First Illustrative Elements
[0016] Reference is now made to FIG. 1, which depicts a plan view
of a processed strip 100 of material according to the present
teachings. The processed strip 100 is illustrative and non-limiting
with respect to the present teachings. Thus, other embodiments can
be configured and/or used in accordance with the present teachings,
including respectively varying characteristics and elements.
[0017] The processed strip 100 includes a strip of sheet material
102. The sheet material 102 can be defined by any suitable
flexible, transparent, non-metallic sheet material including, for
non-limiting example, Mylar, polyethylene, plastic, etc. Other
suitable materials or combinations of materials can also be used.
In one embodiment, the sheet material 102 is, at least some of the
time, in roll form and can be shipped, processed and handled as
such.
[0018] The processed strip 100 also includes a plurality of light
reflecting regions 104 formed thereon. The light reflecting regions
104 include a light reflecting material 106 that has been
deposited, or bonded, to the sheet material 102. Non-limiting
examples of such light reflecting material 106 include aluminum,
silver, dielectric materials, etc. The light reflecting material
106 can be deposited by any suitable means or process such as,
without limitation, physical vapor deposition (PVD), chemical vapor
deposition (CVD), sputtering, plasma-enhanced chemical vapor
deposition (PECVD) or by other suitable processes. In one
embodiment, the light reflecting material 106 is provided as a thin
metallic film and is adhered to the sheet material 102 by way of
transparent cement.
[0019] The sheet material 102 also includes, or defines, a
plurality of strips 108. Each of the strips 108 is defined by a
portion of the sheet material 102 without ht reflecting material
(e.g., 106) there on.

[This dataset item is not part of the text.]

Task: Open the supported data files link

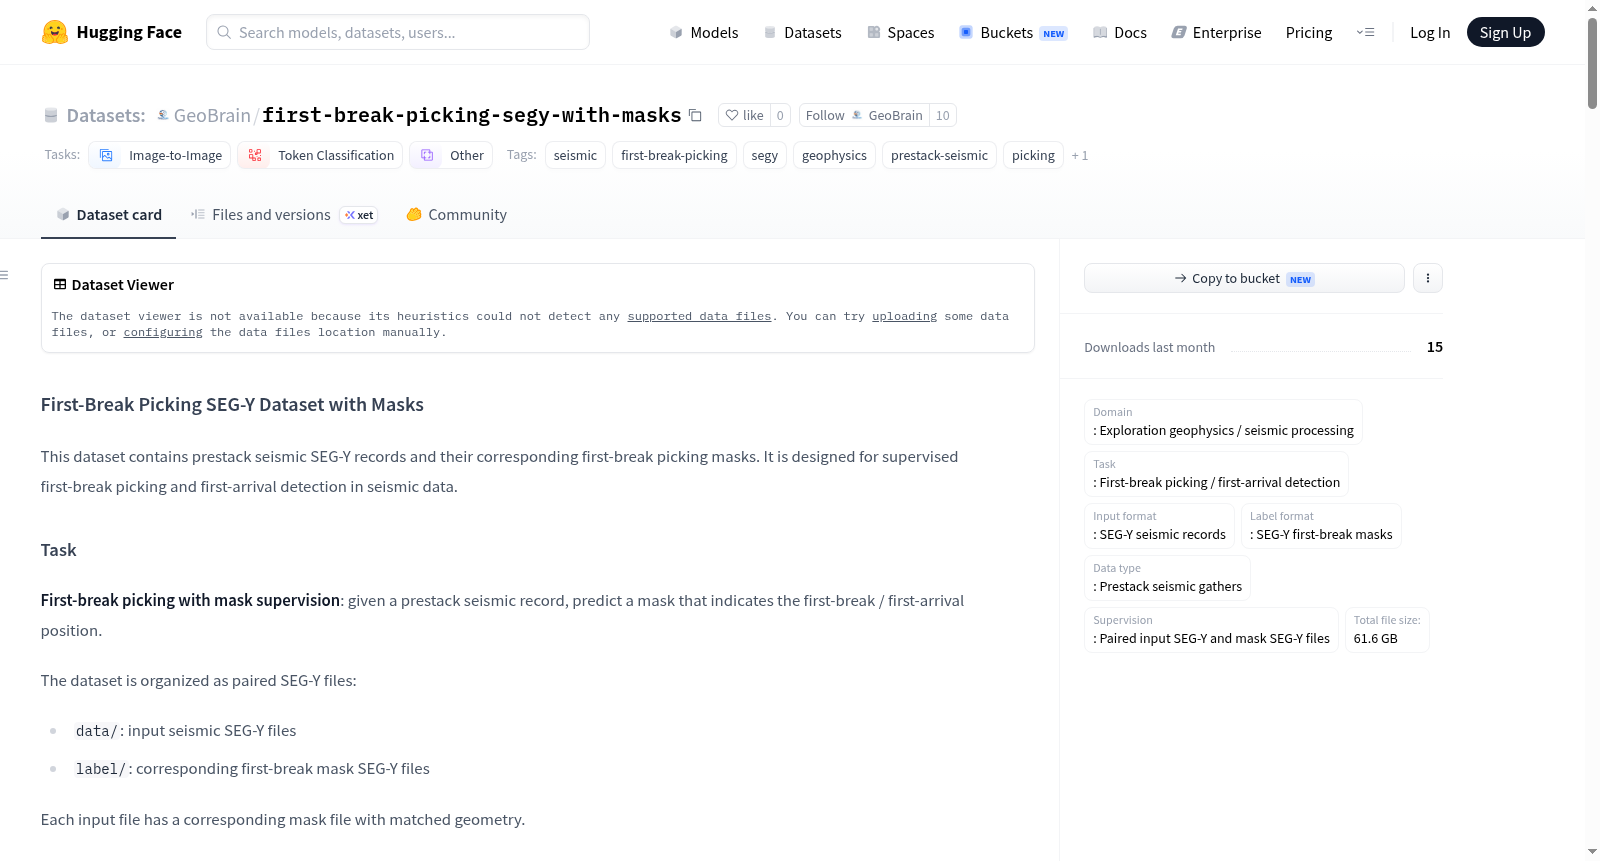Action: pyautogui.click(x=699, y=316)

Strip 108 may also be defined by a through
aperture in the sheet material 102. As depicted, the processed
strip 100 is of an illustrative length "L1". However, it is to be
understood that the processed strip 100 and characteristics thereof
can be extended over any practical length of sheet material 102.
Thus, the present teachings contemplate any number of processed
strips 100 having any respective number of light reflecting regions
104 and strips 108. Furthermore, the particular dimensions taught
hereinafter are illustrative and non-limiting in nature.
[0020] The processed strip 100 also includes a plurality of fold
lines 110. The fold lines 110 can be formed by any suitable means
such as, without limitation, laser ablation, mechanical cutting,
diamond-tip scribing, etc. The fold lines 110 extending partially
through the thickness of the sheet material 102. It is noted that
the fold lines extend across a width-wise dimension "D3" of the
sheet material 102 and are coincident with respective edges of the
light reflecting regions 104 and the strips 108.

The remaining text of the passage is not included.